140年以上の歴史——繊維から素材へ何度も変身してきた
1882年の創業から繊維→フィルム→バイオ→高機能素材と時代に合わせて主力事業を変えてきた変化の歴史がある。「古いメーカーは変化できない」という偏見を持たない方がいい。
3つの成長エンジン
AIで変わること・変わらないこと
変わること
- フィルムや素材の品質検査の自動化——AIカメラ・画像認識で欠陥検出
- 製造プロセスの最適化シミュレーション——AIが生産パラメータを自動調整
- 研究開発の材料探索加速——マテリアルズ・インフォマティクスで候補絞り込み
変わらないこと
- 顧客の技術仕様に合わせた素材設計——相手のエンジニアとの深い技術議論はAIが代替できない
- 製造プロセスの現場感覚——実際の工場で素材の「触感・反応」を知る経験は重要
- グローバル顧客との関係構築——信頼関係ベースの長期供給契約は人間が築く
2026中期経営計画の方向性
東洋紡は2026年に向けた中期経営計画で以下を方針化している。
- 選択と集中:繊維商事部門を縮小・撤退し、フィルム・ライフサイエンス・機能材に経営資源を集中
- PBR1倍超の回復:長期間1倍を下回ってきた株価純資産倍率を改善するため、低収益事業の整理と資本効率向上を図る
- バイオ工場への継続投資:敦賀バイオ工場の生産能力増強を継続し、診断薬原料の安定供給体制を強化
ひよぺん対話
コロナのPCR特需が終わったら東洋紡のバイオ事業はどうなるの?
コロナ特需(2020〜2022年)が終わって、バイオ事業の売上は一度大幅に落ちた。これは正直なところ。ただ「PCRが終わり=バイオが終わり」ではない。
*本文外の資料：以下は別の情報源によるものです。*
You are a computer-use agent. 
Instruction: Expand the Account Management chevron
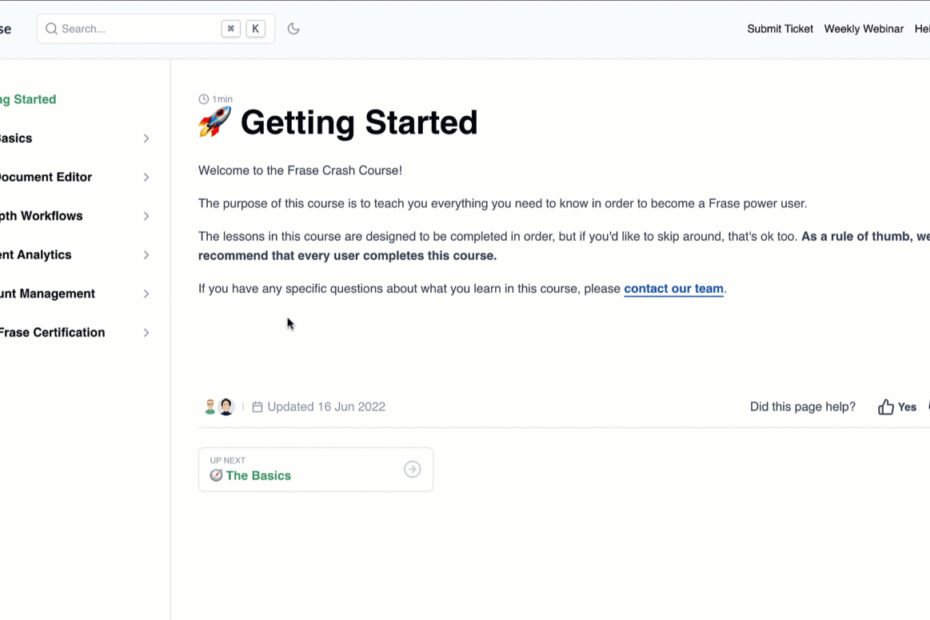pyautogui.click(x=146, y=294)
PCR法は今もがん診断・遺伝子変異検査・感染症診断の標準技術として使われ続けている。新型コロナが消えても、検査需要は広がってる。東洋紡は敦賀工場への追加投資で生産能力を3倍にしたし、これはコロナ特需ではなく「長期的にバイオ市場が拡大する」と判断したから。
PCR特需後の2025年3月期は売上4,220億円・営業利益167億円と回復傾向。バイオだけに頼らずフィルム・機能材との多角化が安定の源泉だよ。
東洋紡が30年後も生き残れると思う?
BtoB素材メーカーの生命線は「顧客の製造業が存続するかどうか」。食品包装・医療・電子部品・自動車——これらの産業が30年後になくなるかといえば、なくならない。形が変わっても(EVになっても、スマホが次世代デバイスになっても)、「高機能素材への需要」は残る。
東洋紡が140年以上生き残ってきた理由は「時代の変化を先読みして主力事業を変えてきた」から。フィルム市場が縮小してもバイオに軸足を移した。この変化への適応力が続く限り、簡単には潰れない。ただ変化に乗り遅れると厳しい——それはどの会社も同じだよ。